The company is targeting a growing problem in AI infrastructure, where data centers struggle to move data fast enough without using excessive power. Its micro-LED design enables many optical connections to run at the same time, increasing data throughput while reducing the energy required for each transfer. This approach is built to handle the rising demands of larger AI workloads.
“AI infrastructure is reaching fundamental limits in bandwidth density and power efficiency, and incremental improvements are no longer enough,” said Nikhil Balram, CEO of Mojo Vision, in a press release. “Our micro-LED platform was purpose-built to overcome this tradeoff, enabling thousands of optical lanes in a compact footprint and unlocking major gains in bandwidth while lowering energy per bit. This investment accelerates our path to bringing a new class of optical interconnect solutions to market.”
Mojo Vision is also working with Marvell to develop micro-LED connectivity solutions for AI data center infrastructure.

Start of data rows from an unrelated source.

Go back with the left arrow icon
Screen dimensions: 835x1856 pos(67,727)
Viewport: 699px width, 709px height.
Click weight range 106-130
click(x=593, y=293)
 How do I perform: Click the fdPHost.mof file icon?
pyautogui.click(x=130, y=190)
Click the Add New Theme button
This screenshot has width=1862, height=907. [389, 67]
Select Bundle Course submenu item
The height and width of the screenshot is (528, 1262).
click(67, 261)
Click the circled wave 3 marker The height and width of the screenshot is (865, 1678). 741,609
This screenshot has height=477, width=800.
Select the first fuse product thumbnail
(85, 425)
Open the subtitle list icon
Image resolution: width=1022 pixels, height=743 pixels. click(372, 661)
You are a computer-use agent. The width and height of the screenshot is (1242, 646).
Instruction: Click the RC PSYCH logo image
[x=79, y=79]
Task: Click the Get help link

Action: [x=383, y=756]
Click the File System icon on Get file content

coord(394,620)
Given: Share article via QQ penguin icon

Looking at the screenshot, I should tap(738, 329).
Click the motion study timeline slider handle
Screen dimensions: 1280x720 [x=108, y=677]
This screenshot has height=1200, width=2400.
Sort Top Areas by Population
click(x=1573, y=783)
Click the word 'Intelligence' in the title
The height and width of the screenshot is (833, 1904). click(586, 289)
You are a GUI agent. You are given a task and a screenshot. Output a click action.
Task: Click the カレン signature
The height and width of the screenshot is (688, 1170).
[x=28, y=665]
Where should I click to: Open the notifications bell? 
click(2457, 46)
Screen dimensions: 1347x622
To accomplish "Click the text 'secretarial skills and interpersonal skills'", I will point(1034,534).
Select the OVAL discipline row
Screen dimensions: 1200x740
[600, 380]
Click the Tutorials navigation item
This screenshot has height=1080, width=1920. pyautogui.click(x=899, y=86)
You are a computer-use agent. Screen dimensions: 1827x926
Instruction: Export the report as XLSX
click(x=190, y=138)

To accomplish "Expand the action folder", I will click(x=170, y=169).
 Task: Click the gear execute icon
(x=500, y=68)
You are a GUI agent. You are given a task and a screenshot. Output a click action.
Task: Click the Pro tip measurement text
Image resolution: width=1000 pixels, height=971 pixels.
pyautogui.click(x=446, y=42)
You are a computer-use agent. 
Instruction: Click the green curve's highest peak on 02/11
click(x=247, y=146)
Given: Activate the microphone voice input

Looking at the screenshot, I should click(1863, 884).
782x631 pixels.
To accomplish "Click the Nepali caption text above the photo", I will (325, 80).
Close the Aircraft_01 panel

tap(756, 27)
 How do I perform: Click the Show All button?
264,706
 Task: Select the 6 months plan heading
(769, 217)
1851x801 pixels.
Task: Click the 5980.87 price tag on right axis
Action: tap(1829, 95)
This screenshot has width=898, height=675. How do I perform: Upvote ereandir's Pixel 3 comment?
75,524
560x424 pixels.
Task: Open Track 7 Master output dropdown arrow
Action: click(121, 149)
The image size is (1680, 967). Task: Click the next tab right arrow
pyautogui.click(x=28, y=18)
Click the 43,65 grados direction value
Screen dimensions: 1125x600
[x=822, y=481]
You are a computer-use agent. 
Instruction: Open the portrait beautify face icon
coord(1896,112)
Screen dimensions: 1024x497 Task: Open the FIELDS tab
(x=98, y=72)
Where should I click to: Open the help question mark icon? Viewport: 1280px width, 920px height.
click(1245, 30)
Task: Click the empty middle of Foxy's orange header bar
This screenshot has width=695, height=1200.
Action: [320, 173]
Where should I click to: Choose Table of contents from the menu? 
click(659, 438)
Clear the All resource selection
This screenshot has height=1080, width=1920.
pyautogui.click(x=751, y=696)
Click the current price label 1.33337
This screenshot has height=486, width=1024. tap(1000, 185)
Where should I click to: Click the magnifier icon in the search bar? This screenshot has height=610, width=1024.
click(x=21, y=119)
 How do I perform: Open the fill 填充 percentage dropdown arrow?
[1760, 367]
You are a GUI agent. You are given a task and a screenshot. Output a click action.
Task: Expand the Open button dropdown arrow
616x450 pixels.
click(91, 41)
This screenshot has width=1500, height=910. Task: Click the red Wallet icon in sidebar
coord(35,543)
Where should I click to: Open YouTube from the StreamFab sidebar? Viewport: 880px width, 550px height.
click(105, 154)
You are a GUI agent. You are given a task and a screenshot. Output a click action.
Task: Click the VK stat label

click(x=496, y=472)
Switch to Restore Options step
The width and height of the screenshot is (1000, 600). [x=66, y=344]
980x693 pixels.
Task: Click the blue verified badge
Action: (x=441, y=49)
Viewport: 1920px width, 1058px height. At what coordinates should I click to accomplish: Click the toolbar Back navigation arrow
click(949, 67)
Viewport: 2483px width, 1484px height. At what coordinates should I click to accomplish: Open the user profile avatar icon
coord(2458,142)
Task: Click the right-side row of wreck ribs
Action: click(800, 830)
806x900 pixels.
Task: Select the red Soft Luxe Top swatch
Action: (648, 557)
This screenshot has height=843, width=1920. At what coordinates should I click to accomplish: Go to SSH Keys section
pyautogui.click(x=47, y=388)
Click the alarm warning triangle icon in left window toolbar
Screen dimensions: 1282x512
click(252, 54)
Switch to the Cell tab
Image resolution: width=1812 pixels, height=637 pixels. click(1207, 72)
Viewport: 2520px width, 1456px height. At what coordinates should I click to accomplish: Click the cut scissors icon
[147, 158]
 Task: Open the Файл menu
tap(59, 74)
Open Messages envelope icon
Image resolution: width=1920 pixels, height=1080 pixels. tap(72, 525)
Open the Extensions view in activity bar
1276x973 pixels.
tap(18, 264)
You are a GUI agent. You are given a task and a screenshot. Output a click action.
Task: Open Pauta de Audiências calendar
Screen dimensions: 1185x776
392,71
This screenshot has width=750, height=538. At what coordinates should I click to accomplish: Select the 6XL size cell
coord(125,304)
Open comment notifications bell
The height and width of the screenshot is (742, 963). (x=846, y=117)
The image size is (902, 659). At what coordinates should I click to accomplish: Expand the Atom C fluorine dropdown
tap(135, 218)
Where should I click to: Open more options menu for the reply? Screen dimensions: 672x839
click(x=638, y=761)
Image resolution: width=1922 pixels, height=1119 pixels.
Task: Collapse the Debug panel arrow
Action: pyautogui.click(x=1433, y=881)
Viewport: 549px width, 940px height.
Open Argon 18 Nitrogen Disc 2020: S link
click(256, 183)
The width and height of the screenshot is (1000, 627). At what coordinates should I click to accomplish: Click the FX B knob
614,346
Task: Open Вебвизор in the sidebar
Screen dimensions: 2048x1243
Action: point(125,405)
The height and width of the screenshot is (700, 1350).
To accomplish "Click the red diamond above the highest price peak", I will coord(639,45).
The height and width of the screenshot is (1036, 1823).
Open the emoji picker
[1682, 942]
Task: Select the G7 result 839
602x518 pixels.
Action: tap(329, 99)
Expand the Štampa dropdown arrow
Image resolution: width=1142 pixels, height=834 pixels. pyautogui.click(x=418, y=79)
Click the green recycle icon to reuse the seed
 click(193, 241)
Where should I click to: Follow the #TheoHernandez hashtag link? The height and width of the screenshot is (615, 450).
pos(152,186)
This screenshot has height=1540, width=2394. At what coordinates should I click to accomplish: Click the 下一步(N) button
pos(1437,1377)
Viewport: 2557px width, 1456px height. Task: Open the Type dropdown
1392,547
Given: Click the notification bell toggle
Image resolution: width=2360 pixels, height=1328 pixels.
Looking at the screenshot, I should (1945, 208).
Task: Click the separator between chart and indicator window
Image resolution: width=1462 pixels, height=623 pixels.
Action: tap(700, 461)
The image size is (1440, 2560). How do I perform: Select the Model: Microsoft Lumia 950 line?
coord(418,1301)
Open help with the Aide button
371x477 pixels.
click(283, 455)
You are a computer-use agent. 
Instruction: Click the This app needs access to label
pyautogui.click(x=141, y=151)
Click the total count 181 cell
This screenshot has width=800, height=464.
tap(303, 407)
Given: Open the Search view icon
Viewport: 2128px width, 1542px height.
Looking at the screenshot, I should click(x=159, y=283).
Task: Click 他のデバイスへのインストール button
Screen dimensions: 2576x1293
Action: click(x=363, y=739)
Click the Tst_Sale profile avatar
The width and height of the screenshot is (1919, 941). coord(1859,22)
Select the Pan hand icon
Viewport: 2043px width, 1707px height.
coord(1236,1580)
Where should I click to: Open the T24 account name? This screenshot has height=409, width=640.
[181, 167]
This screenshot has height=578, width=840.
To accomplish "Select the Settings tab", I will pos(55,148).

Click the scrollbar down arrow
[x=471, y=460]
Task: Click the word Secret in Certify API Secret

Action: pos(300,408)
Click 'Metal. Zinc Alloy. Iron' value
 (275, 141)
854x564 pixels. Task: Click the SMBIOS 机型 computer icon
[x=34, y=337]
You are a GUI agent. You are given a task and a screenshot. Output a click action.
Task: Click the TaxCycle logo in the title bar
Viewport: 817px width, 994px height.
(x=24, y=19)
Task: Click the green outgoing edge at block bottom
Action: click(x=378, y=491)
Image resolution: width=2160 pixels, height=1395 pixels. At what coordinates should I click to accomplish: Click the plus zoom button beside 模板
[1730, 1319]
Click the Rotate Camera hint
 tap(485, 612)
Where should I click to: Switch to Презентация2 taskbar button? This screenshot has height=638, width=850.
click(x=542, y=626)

The effort focuses on building high-density links using this approach, aligning with increased industry activity around parallel optical input/output systems.
Mojo Vision’s micro-LED platform includes a display system for AI glasses, featuring a compact RGB panel designed for high brightness and color performance. The system uses quantum dot materials, CMOS backplanes, and micro-lens optics as part of its design.
🌀 Tom’s Take:
Micro-LED is showing up here as both a data center interconnect solution and a display system for AI glasses, pointing to how the same core technology can span infrastructure and interface layers.